Olive and algorithm: Is technology key to food security?

Olive oil and algorithm have nothing in common per se but the latter is saving the first one as farmers are going high-tech.

Soil maps, GPS guidance and drones are now basic tools for modern farmers that want to improve their lands’ productivity. People working in the fields don’t till the soil under the sun anymore, but are collecting data on the acidity of the soil and the humidity of the air through specific devices.

The so called Precision Agriculture promises to increase the quantity and quality of agricultural output while using less input (water, energy, fertilizers, pesticides…), as it is explained in a study by the Scientific Foresight Unit (STOA) of the European Parliamentary Research Service (EPRS).

Precision Agriculture methods rely upon a combination of new sensor technologies, satellite navigation and positioning technology with the aim of creating a tailor made service for the field that saves costs, reduces environmental impact and produces more and better food.

These methods can help increase yields and efficiency, and save money too, but how does it work exactly? Can we quantify (and monetize) the benefits?

Italian company Elaisian, for example, provides access to a platform from which the farmer receives all the information on the status of its plants, sending via email or text messages advices on when and how to intervene, if action is needed.

Cultivation data

Data on the cultivation are transmitted through one device installed every two hectares that guarantees real time monitoring. “By using machine learning algorithms we are able to prevent diseases and to optimize cultivation processes like irrigation and fertilization”, said Damiano Angelici, olive oil producer and CEO of Elaisian, adding that this technology is easily applicable to small and big farms.

“Every year, on average, 60 percent of olive oil production is lost because they haven’t efficient tools. Today we want to digitalize all the processes and innovating and safeguarding olive cultivation”, Angelici explained to Al Arabiya English.

“We are now working in Italy, but we are getting ready to expand especially in the Mediterranean area, like in Spain, Tunisia and Morocco” said Angelici, suggesting the Gulf region could be next, as they have received requests also from African countries like Namibia.

This method that combines the power of science and food security can trigger massive benefits by increasing production by 10-20 percent, optimizing the use of water by 14 percent and improving the vitality of the plants. Money wise, costs can drop by 20-30 percent according to Angelici.

Greatest returns

According to National Geographic report, by using high tech, small farms (800 acres) saw an average annual benefit of $11,000, typical size farms (1,600 acres) of $26,000 and large farms of 2,400 acres saw the greatest return with $39,000, with the technology paying for itself in less than two years.

If this wasn’t convincing enough, Precision Agriculture has a geopolitical aspect too as it is giving a chance to those countries with limited territory or adverse weather conditions to emerge as food exporters.
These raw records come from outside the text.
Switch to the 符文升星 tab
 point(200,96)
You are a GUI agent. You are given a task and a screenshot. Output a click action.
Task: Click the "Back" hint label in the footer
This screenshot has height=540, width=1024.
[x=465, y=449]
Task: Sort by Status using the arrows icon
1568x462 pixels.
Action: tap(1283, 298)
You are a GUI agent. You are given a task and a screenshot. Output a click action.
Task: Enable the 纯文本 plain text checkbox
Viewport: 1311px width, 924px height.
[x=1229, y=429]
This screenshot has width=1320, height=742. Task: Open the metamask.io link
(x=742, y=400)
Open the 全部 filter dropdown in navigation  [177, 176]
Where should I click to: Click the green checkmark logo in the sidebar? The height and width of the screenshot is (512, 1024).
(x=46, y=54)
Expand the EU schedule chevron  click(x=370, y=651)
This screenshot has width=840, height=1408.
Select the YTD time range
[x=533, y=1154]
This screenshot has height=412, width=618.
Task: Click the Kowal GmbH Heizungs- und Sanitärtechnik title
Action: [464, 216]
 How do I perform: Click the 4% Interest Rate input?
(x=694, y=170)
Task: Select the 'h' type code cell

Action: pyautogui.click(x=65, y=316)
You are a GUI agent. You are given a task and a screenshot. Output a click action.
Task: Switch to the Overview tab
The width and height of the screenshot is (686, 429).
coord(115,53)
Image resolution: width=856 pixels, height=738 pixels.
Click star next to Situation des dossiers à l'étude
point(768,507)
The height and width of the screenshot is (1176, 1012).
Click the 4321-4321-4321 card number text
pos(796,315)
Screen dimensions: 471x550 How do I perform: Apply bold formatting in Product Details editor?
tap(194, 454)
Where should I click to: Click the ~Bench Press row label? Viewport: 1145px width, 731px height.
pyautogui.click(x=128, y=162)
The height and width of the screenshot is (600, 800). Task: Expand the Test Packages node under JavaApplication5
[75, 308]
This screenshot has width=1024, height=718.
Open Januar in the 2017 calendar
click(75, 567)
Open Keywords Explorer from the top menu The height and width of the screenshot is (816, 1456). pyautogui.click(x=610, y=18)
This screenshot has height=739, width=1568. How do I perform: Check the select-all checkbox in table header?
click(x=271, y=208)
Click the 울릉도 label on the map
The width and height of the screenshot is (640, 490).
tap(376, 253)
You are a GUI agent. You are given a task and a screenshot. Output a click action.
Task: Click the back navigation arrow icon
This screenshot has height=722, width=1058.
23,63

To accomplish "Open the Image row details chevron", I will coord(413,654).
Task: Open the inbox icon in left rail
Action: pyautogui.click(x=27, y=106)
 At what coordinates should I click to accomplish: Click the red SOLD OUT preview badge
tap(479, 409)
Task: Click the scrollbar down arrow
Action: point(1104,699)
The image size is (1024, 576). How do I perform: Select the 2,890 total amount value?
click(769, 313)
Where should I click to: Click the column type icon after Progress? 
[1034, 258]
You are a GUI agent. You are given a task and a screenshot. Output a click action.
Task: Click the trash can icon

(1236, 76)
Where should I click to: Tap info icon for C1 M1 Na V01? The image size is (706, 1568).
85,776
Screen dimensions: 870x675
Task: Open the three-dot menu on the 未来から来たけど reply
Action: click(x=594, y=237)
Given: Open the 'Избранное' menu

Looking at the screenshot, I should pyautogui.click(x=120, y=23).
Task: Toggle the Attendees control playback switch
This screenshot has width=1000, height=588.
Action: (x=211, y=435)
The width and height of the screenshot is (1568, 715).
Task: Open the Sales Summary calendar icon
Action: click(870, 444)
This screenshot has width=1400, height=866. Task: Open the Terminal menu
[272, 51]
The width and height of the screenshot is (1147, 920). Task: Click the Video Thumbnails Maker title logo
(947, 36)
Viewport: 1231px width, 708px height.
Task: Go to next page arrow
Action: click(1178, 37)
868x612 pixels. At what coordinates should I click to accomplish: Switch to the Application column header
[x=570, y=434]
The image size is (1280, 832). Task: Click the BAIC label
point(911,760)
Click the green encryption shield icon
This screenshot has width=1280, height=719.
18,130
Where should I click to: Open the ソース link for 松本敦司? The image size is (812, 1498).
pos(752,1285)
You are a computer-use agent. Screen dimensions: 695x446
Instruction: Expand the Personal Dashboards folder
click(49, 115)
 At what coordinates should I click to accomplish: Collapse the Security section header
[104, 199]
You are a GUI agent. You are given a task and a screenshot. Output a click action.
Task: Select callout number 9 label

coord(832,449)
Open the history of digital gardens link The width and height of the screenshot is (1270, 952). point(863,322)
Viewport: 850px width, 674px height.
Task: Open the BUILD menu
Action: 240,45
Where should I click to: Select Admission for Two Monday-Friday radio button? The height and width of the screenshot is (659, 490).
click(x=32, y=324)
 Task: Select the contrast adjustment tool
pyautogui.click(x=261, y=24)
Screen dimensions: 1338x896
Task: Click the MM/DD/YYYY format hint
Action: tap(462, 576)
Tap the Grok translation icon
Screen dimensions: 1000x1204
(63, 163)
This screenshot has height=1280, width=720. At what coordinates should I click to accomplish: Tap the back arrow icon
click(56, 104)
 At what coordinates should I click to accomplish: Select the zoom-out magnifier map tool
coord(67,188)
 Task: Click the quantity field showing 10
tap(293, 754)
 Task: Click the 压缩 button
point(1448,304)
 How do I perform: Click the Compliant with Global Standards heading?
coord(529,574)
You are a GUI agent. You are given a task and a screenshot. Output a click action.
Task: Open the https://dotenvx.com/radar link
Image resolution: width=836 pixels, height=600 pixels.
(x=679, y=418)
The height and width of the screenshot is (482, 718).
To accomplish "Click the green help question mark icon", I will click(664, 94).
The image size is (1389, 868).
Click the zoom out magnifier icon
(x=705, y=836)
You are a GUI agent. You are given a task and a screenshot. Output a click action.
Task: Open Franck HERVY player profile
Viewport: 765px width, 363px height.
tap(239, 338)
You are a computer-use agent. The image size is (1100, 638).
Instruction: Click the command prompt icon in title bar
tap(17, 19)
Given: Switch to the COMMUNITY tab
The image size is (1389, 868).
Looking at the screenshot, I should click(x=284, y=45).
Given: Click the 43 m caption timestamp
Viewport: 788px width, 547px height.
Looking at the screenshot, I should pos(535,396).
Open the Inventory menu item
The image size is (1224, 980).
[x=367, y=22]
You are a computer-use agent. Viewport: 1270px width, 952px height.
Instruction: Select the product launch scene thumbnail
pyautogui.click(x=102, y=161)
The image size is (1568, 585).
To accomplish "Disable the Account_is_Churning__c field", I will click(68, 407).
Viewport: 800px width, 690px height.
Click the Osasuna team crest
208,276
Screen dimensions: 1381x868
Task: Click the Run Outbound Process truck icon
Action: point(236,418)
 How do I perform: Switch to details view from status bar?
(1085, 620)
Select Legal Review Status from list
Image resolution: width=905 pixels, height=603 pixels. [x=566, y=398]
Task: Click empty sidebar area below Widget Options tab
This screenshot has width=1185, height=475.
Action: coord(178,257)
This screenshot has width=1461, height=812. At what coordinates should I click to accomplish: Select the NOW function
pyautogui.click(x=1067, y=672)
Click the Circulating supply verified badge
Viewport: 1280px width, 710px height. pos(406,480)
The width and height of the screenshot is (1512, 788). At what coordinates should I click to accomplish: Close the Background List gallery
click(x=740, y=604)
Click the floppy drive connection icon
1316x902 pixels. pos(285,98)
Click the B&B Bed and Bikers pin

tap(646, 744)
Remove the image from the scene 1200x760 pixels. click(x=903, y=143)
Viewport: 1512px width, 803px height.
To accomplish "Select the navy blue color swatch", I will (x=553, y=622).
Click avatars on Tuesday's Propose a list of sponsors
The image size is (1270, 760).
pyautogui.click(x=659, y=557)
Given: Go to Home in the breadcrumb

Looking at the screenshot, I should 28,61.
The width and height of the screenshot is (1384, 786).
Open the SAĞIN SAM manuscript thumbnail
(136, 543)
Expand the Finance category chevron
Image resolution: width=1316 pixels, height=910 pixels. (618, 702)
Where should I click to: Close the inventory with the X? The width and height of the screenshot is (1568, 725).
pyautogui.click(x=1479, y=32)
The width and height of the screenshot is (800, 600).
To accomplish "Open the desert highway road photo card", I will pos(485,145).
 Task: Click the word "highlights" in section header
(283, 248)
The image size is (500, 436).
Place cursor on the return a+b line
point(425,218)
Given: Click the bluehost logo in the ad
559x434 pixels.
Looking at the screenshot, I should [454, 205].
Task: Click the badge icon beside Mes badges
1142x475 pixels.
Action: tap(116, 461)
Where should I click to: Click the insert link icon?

The Netherlands is an example.

Small and densely populated, the Netherlands lacks conventional sources for large-scale agriculture, but, mainly through innovative agricultural practice, has become the globe’s second largest exporter of food as measured by value. It has been beaten only by the United States, which has 270 times its landmass.

Photos by Luca Locatelli telling the story of the Netherlands’ high tech greenhouses were awarded at the World Press Photos 2018. These agricultural methods represent a promise of food security.